Alla base del progetto vi è la convinzione che lo sport rappresenti uno strumento educativo capace di trasmettere valori fondamentali come il rispetto delle regole, il senso di responsabilità, il lavoro di squadra e la corretta gestione delle relazioni interpersonali. Elementi che assumono un significato ancora più importante all’interno di un percorso orientato al reinserimento nella società.

La selezione dei giovani che prenderanno parte all’incontro è stata resa possibile grazie alla collaborazione del dottor Colasanti, figura molto conosciuta nel territorio frusinate e da anni impegnata nel volontariato sportivo. Un punto di riferimento anche per la realtà penitenziaria di Frosinone, dove nel tempo ha svolto il ruolo di allenatore e arbitro nelle numerose attività calcistiche organizzate all’interno della struttura.

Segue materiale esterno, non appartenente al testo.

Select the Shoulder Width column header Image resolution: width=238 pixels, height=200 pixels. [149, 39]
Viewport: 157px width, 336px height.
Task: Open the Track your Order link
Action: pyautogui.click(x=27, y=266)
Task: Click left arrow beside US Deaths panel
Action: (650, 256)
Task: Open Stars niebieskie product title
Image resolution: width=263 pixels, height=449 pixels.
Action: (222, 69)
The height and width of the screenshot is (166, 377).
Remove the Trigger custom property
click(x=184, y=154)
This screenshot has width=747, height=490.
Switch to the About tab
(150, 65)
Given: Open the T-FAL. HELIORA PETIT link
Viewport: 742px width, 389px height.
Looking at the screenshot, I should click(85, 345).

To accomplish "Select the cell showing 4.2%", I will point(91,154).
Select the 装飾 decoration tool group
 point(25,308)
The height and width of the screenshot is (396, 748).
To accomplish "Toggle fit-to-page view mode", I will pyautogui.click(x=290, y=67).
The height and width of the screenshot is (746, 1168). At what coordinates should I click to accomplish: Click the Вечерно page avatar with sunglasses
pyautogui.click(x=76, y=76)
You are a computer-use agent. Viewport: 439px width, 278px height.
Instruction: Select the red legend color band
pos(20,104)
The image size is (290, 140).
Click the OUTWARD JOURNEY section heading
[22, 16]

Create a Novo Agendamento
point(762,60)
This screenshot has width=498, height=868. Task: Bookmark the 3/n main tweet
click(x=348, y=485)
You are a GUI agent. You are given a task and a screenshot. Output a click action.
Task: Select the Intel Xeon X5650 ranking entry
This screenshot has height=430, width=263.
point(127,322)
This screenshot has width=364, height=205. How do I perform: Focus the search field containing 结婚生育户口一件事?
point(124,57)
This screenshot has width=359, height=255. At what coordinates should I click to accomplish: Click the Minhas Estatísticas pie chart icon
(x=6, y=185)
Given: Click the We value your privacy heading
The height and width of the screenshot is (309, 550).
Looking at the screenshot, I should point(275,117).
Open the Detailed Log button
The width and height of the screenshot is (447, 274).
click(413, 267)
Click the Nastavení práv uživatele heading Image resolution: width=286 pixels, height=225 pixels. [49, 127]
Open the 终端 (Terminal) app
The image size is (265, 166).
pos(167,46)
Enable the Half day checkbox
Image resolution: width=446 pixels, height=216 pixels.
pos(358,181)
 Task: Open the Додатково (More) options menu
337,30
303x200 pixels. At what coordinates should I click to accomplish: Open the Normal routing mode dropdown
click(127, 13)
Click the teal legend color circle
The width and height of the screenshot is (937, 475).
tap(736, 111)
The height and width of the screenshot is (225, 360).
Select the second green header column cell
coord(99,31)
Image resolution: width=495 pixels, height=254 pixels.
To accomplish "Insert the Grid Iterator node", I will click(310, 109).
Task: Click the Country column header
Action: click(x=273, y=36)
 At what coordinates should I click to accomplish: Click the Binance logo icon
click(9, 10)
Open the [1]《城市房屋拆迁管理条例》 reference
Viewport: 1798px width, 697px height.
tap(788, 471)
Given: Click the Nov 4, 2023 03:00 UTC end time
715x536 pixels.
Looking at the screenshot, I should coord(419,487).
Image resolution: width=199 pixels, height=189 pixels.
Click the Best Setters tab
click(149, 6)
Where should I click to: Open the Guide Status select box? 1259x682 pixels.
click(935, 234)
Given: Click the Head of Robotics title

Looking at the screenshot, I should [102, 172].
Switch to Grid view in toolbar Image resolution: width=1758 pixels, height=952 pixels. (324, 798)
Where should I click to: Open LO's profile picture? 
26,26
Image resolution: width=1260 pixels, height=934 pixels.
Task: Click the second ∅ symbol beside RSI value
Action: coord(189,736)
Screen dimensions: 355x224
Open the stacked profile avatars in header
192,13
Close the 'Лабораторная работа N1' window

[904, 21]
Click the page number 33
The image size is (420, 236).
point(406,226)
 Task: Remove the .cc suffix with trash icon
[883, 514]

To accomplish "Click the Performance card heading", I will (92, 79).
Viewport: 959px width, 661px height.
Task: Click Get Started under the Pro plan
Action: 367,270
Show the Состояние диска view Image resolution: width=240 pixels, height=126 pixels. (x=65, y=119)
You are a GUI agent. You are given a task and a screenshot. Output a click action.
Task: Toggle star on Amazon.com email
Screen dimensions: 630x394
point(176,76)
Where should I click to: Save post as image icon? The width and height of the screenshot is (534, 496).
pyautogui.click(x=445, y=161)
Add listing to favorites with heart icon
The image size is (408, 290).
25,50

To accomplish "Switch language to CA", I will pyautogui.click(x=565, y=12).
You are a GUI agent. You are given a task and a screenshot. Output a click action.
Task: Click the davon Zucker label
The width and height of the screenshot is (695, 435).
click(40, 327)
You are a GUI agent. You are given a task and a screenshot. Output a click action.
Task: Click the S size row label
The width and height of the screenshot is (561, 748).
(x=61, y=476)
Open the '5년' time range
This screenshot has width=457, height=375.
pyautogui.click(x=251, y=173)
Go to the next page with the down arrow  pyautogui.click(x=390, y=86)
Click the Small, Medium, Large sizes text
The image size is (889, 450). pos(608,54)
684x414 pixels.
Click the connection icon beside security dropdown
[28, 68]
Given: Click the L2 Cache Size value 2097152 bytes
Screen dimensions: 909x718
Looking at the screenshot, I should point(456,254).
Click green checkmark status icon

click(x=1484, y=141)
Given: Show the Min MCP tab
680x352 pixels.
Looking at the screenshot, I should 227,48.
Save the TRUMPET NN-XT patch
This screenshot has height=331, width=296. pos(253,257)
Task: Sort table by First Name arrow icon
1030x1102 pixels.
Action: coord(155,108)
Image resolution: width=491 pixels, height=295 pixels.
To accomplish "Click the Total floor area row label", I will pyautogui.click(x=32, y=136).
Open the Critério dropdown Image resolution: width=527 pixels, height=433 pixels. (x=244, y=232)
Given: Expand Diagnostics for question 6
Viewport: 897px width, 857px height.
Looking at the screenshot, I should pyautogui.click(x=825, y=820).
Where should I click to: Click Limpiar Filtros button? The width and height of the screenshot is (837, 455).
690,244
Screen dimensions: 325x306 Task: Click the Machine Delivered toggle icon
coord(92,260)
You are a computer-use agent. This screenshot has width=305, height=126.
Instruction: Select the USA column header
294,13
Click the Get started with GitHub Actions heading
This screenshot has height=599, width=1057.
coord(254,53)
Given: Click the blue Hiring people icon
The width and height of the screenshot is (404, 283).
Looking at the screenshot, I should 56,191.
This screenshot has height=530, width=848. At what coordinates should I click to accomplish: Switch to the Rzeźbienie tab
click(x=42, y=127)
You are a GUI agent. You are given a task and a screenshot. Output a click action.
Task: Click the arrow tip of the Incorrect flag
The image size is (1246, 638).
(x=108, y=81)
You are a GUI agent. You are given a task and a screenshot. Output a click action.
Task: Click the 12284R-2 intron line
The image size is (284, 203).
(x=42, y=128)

La Direzione dell’istituto conferma così il proprio impegno nel perseguire la finalità rieducativa della pena, promuovendo occasioni di confronto tra il carcere e la comunità esterna. In questo contesto lo sport diventa uno strumento concreto per abbattere le distanze, favorire il dialogo e valorizzare percorsi di crescita personale.

Saranno presenti il direttore della Casa Circondariale, Francesco Cocco, il comandante dell’istituto e i funzionari dell’area giuridico-pedagogica, impegnati quotidianamente nelle attività trattamentali rivolte alla popolazione detenuta.

Un’iniziativa che conferma come il carcere possa essere anche un luogo di opportunità e di costruzione di percorsi positivi, nei quali lo sport diventa veicolo di inclusione, responsabilità e speranza per il futuro.